Technically, New Girl is a show that exists because of breakups. Jess breaking up with her cheating boyfriend brought her into living in an apartment with three guys. Schmidt’s breakup with Cece has caused his downward spiral, moving out and led him to talk to grapes as his new friends. Even Coach is back into the mix of things this season because of a breakup. “Exes” presents that though Jess and Nick are great together currently, having just said “I love you” to each other for the first time a few days ago (thanks to Prince), this could all end at any time, and their relationship would never be the same.
This is all spurred by Nick running into his ex, Caroline, at a Farmer’s Market. Thanks to some nudging by Jess, Nick has coffee with Caroline to give her some closure. However during the thirty minute exchange, Nick avoids the topic of his new relationship. When Caroline then sees Nick and Jess together, she immediately assumes that Nick cheated on her, and thus begins the rage of Caroline.

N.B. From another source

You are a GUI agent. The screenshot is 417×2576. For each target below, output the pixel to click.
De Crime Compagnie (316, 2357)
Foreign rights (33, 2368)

Being the ever-positive role model for Nick, Jess states that exes can just be friends. She’s still friends with her ex, Berkley, yet all of the guys agree that the only reason guys stay friends with exes is for sex. As Coach astutely points out, you can’t spell “sex” without “ex.” To help Nick with the Caroline, who is getting increasingly more terrifying, she calls Berkley to smooth things over.
Meanwhile, in Apartment 4C down the hall, Schmidt has finally finished putting together his loft, and after offering free sub coupons to those who visit, Coach and Winston come to visit. Schmidt gives his two friends keys to his Bond-like apartment, which of course can only end badly. Cut to later that night when all three of them have brought ladies back to the apartment, and we’re in a mistaken identity, sitcom staple pickle.
Much more than in past seasons, New Girl has utilized its guest characters to great effect, and not just because Prince is awesome. The return of Mary Elizabeth Ellis as Caroline is always welcome, and her view of her breakup with Nick does illuminate a possible future down the road that has been forgotten. On a side note, how great would Ellis’ husband, Charlie Day, be on this show? I mean this show has plenty of screaming as it is—just imagine getting Schmidt and Day in a room together. Adam Brody is also wonderful here as Berkley, and I don’t think I’m just saying that since I’ve had a man crush on Brody since Seth Cohen stated that we have the same favorite albums and book. Brody pulls off nice guy with the possibility of something more nicely, here and let’s hope this isn’t the last we see of Berkley.
I don’t think I give enough credit to the editing on New Girl, but it truly has always been phenomenal, and it stands out in “Exes.” Not only does the editing constantly highlight the great jokes every week, but in “Exes,” it slides back and forth between the two apartments perfectly, keeping the tone serious, yet playful at times.
“Exes” illustrates that things might not end so well for Nick and Jess, but who are they kidding? In the end, these two likely will be together when the final episode rolls. But even when faced with the possible future, Nick and Jess become stronger than they were before. When Caroline lists the way that Nick changes through a relationship, it’s clear that some things will never change, yet some elements of Nick are changing for the better thanks to Jess. Even when faced with a terrible end, these two only get stronger, and as with this recent run of episodes, so does New Girl.